Durchblick von außen: Schonendere Diagnose bei Herzschmerzen
Wenn die Brust schmerzt, ist nicht immer gleich ein Herzkatheter nötig. Bei Patienten mit niedrigem Risiko reicht mitunter eine CT-Aufnahme.
Auf diesem Gebiet spielt Deutschland weltweit in der Spitzenliga mit: Fast eine Million Mal werden in jedem Jahr mit einem – über die Leiste oder den Unterarm eingeführten – Katheter die Herzkranzgefäße eines Menschen untersucht. Wenn aufgrund der Beschwerden des Patienten und nach den ärztlichen Voruntersuchungen ein starker Verdacht besteht, dass sie gefährlich verengt sein könnten, ist diese Untersuchung heute Standard. Allerdings kommen auch viele Menschen mit untypischen Brustschmerzen zum Arzt, bei denen die Wahrscheinlichkeit für eine Koronare Herzerkrankung (KHK) nicht sehr groß ist. Und selbst wenn er heute zur Routine gehört: Der Herzkatheter ist ein Eingriff in den Körper. Er zieht zwar ausgesprochen selten Komplikationen nach sich, doch wenn, dann können sie gravierend sein.
Forscher der Charité haben unter Federführung des Radiologen Marc Dewey nun im „British Medical Journal“ erstmals Daten der CAD-Man-Studie vorgelegt. Sie zeigen: Mit einer Computertomografie (CT) kann man vielen Patienten mit einem vergleichsweise niedrigen Risiko für eine Koronare Herzerkrankung den Herzkatheter ersparen.
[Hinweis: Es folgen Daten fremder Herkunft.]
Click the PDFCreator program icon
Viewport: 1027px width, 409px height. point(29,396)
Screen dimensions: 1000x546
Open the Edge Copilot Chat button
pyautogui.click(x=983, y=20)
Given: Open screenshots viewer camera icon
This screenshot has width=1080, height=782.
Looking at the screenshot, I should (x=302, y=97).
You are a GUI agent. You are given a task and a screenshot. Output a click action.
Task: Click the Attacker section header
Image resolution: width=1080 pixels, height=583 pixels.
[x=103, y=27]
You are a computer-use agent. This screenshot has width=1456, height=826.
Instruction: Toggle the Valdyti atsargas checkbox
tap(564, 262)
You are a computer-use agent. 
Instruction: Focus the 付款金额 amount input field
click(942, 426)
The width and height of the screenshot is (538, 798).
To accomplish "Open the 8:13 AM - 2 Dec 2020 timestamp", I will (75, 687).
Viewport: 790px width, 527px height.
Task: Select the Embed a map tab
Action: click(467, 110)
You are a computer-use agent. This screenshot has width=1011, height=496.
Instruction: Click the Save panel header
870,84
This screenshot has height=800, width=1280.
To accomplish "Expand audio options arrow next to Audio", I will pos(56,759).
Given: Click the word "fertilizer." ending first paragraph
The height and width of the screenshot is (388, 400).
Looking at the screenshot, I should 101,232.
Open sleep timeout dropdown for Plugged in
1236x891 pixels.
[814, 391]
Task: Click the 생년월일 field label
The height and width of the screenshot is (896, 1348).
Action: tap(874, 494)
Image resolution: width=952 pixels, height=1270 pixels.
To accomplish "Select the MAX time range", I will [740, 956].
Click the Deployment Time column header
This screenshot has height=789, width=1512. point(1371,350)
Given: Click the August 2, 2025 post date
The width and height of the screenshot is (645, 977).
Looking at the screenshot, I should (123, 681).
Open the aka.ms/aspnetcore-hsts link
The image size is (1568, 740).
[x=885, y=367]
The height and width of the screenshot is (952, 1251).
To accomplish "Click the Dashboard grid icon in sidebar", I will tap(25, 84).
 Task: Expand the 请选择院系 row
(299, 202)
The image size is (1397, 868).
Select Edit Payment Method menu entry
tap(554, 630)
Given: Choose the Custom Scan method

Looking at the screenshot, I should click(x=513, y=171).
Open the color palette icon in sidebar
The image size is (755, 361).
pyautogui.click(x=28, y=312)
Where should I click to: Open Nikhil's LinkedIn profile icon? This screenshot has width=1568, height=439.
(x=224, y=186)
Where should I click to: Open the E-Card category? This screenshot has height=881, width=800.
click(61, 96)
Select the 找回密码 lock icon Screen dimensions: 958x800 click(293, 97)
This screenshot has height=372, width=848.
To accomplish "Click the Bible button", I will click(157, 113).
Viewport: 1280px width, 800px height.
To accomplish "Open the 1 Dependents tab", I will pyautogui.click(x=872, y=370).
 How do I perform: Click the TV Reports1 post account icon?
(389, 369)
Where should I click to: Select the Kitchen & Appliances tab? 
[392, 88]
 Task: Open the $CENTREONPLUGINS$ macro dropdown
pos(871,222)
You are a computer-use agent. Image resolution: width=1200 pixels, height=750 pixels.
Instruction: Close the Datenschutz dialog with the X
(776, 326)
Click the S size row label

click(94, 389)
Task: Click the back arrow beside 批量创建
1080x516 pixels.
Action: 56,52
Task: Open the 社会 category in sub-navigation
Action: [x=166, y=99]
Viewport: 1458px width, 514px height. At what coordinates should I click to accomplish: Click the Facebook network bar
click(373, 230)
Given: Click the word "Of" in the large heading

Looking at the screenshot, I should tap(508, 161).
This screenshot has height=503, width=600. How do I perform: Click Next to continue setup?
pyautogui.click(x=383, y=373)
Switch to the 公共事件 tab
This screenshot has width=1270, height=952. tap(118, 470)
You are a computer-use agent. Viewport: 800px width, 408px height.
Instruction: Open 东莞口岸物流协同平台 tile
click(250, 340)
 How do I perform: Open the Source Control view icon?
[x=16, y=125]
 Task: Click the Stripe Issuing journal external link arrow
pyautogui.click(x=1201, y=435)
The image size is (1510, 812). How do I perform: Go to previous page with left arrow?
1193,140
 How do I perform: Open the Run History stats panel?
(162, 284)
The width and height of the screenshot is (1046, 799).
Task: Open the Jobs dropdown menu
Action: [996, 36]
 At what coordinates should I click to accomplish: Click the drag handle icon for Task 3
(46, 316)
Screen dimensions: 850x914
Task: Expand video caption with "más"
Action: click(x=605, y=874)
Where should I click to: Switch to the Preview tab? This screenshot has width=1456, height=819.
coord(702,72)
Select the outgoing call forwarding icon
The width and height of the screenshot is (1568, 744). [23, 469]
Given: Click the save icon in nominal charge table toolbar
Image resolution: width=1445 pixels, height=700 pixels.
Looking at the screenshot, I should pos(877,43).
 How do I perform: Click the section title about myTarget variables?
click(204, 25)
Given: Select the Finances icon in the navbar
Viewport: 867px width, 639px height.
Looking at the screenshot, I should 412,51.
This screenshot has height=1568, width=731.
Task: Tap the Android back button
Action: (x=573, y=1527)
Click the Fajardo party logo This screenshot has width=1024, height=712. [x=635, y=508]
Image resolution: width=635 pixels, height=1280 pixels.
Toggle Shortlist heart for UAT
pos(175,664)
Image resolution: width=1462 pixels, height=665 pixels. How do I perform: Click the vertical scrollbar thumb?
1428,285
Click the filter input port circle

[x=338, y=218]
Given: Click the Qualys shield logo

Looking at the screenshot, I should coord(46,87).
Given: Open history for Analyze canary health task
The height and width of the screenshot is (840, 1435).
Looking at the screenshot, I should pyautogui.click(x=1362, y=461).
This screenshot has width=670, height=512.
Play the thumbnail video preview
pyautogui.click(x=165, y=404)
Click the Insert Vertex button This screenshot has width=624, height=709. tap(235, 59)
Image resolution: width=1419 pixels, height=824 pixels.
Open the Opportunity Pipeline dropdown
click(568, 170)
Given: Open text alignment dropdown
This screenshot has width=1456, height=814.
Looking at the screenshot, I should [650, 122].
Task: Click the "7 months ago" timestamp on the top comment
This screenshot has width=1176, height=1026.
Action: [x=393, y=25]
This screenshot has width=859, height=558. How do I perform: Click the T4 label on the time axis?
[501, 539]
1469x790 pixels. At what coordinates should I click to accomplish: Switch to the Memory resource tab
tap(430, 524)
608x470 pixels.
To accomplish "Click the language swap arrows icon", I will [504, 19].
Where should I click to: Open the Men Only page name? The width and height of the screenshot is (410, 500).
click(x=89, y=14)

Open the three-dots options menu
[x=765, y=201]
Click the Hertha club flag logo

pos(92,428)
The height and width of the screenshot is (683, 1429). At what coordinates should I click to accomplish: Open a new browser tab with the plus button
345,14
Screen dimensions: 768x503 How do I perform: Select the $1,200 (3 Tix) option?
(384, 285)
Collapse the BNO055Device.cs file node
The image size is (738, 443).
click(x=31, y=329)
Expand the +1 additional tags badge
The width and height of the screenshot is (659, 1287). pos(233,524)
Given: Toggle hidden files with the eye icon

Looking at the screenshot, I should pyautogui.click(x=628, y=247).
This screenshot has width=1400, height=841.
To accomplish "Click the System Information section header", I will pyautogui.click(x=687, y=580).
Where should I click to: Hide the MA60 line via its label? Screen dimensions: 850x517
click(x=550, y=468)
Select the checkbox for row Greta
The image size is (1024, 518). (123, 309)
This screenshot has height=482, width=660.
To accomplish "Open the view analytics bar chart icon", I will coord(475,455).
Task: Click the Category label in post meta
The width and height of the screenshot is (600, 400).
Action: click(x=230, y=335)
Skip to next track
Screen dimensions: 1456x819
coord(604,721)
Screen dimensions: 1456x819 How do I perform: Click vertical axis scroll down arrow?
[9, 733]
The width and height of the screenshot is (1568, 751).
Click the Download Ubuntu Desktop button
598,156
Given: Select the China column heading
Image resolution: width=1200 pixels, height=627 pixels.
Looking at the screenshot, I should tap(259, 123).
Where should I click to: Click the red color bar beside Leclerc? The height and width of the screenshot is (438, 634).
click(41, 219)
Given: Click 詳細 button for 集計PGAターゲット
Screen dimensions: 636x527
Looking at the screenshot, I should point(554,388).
Die 340 Teilnehmer der Studie wurden zwischen 2009 und 2014 nach dem Zufallsprinzip in zwei Gruppen geteilt: Die eine bekam sofort eine Katheter-Untersuchung, die andere zunächst eine CT und anschließend nur dann einen Herzkatheter, wenn sich auf den Röntgenaufnahmen Auffälligkeiten der Gefäße gezeigt hatten.
Bleibt die Treffsicherheit unter Routinebedingungen bestehen?
Tatsächlich war das nur bei 14 Prozent der Teilnehmer der Fall. Wurde bei ihnen anschließend ein Herzkatheter durchgeführt, so fand sich fünfmal häufiger eine KHK als in der Vergleichsgruppe. Der Herzkatheter hatte sich folglich deutlich öfter „gelohnt“. Auch über drei Jahre später hatten die Teilnehmer der CT-Gruppe nicht häufiger einen Infarkt oder ein anderes schweres „Ereignis“ an Herz und Herzkranzgefäßen. Die Computertomografie habe sich als sicheres diagnostisches Instrument erwiesen, schreiben die Autoren. Die Strahlenbelastung sei bei beiden Untersuchungen ähnlich.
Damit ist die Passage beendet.